Provided records:

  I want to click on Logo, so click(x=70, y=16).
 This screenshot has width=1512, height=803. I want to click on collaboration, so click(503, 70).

==

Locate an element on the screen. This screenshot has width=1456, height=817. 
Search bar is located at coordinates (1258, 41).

...

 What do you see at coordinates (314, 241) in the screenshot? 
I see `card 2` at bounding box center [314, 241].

What is expected:
Copy the data from the line that contains "Locate an element" through the line that contains "Search bar is", reproducing those lines verbatim. Include both of those lines and nothing else.

Response to this task:
Locate an element on the screen. This screenshot has width=1456, height=817. 
Search bar is located at coordinates (1258, 41).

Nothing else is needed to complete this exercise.